И она не врала, не кокетничала — вот что было особенно худо. Универсальный, сотни раз проверенный и объяснявший мне все на свете принцип русского хомячка здесь волшебно не срабатывал, в этом случае было что-то другое, и я, совершенно сбитый с толку, целомудренно проводил ее домой, удивляясь собственному смирению.
Уже около ее подъезда меня осенило: она не хочет быть очередной моей женщиной, не хочет, чтобы у нас с ней было как у всех. Ей важно почувствовать, что для меня именно на ней свет сходится клином.
А ведь это эгоизм, мадам. Я все же разглядел торчащие ушки небольшого, на первый взгляд, хомячка, и мне стало легче.
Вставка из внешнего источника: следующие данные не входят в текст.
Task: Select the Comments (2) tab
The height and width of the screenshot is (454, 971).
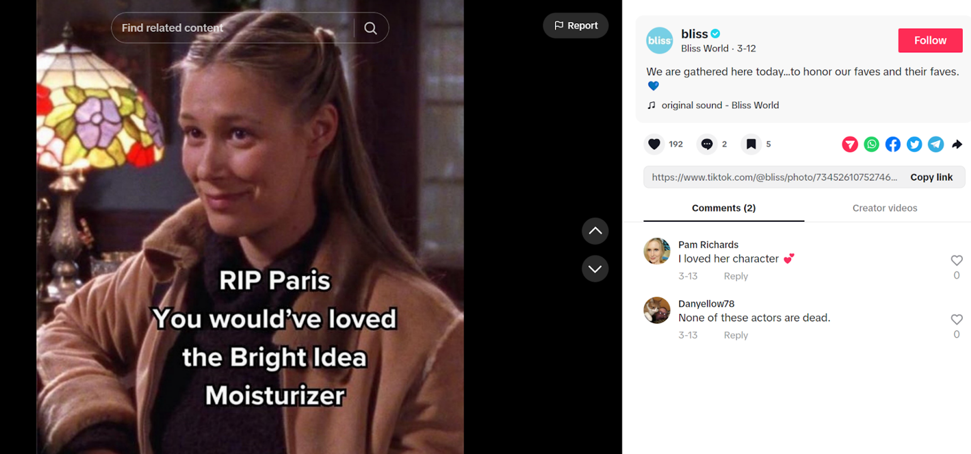Action: tap(723, 208)
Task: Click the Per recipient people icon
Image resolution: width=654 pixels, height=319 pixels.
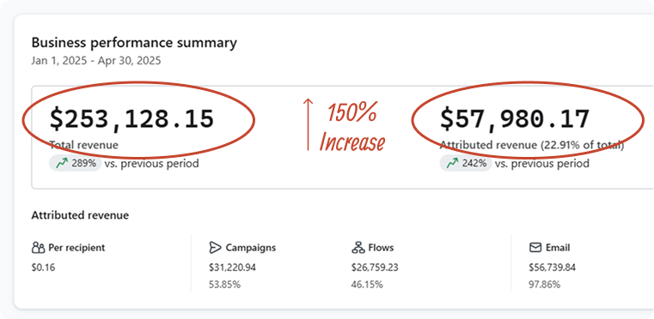Action: (x=38, y=248)
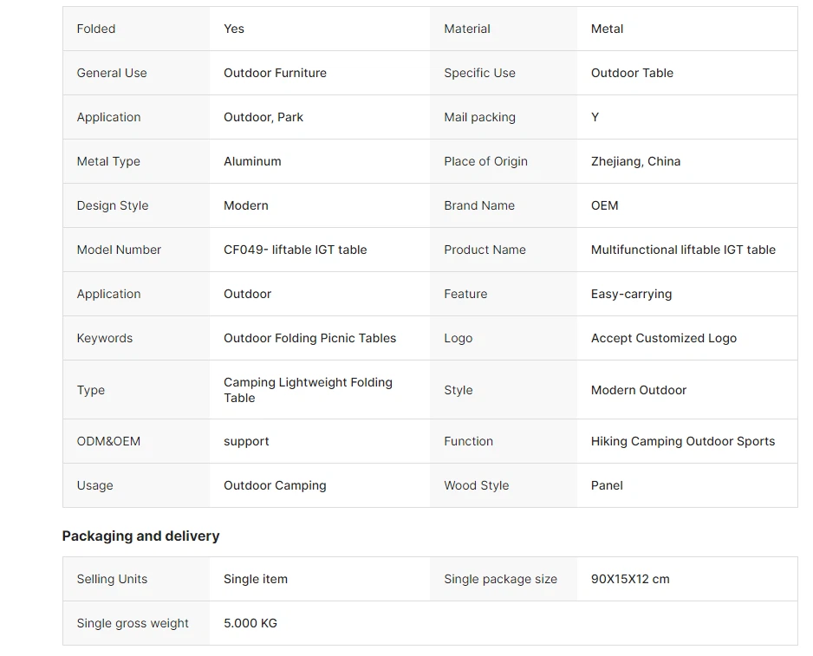Click the '90X15X12 cm' package size value
This screenshot has height=656, width=813.
tap(630, 579)
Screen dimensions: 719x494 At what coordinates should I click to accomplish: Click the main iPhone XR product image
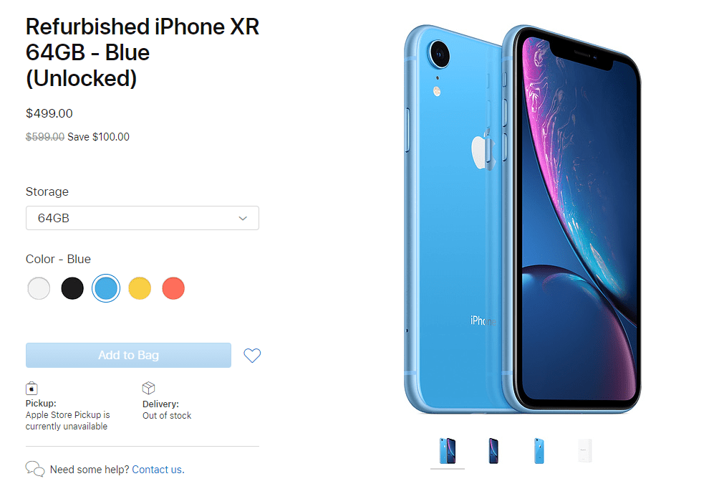[522, 219]
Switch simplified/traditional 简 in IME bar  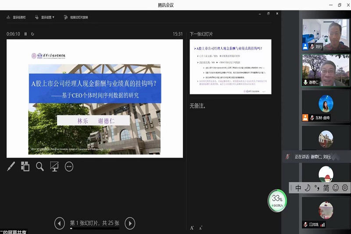326,188
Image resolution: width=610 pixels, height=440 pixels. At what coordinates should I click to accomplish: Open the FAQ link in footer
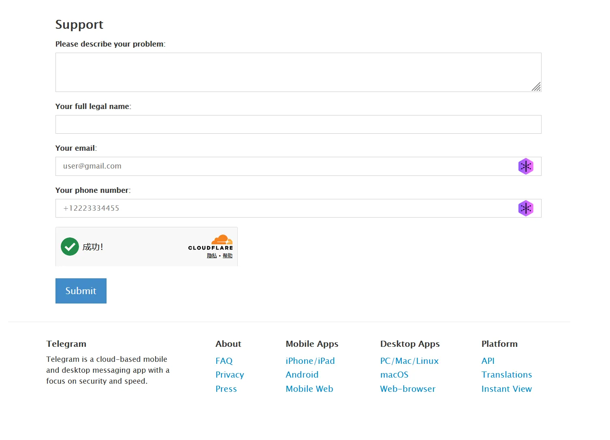click(224, 361)
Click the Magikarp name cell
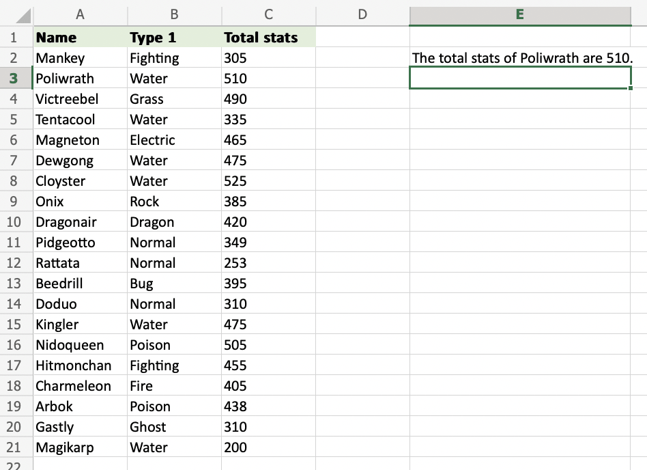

Терпеть не могу людей, в особенности женщин, которые жертвуют своим удовольствием, опасаясь «мук совести». Эта условная добродетель доводит меня до холодного бешенства, и я дотошно вывожу мелких людей на чистую воду, то есть редуцирую количество мотивировок до джентльменского набора «хомячка», до одной-единственной первопричины, чем и ограничиваю роскошь человеческого общения с «маленькими людьми». Мау не врала мне, и я зауважал ее за простой и честный инстинкт. Ее нежелание называть причину интереса ко мне (отказ сразу лечь со мной в постель — это показатель явного интереса) даже самой себе говорило о том, что она относится ко мне серьезно, бережно; иными словами, думая обо мне, она думает не только о себе, но и обо мне, как ни странно. Она замечает меня, принимает к сведению. Мне это польстило (ау, Хомячок, как дела, приятель? Береги себя).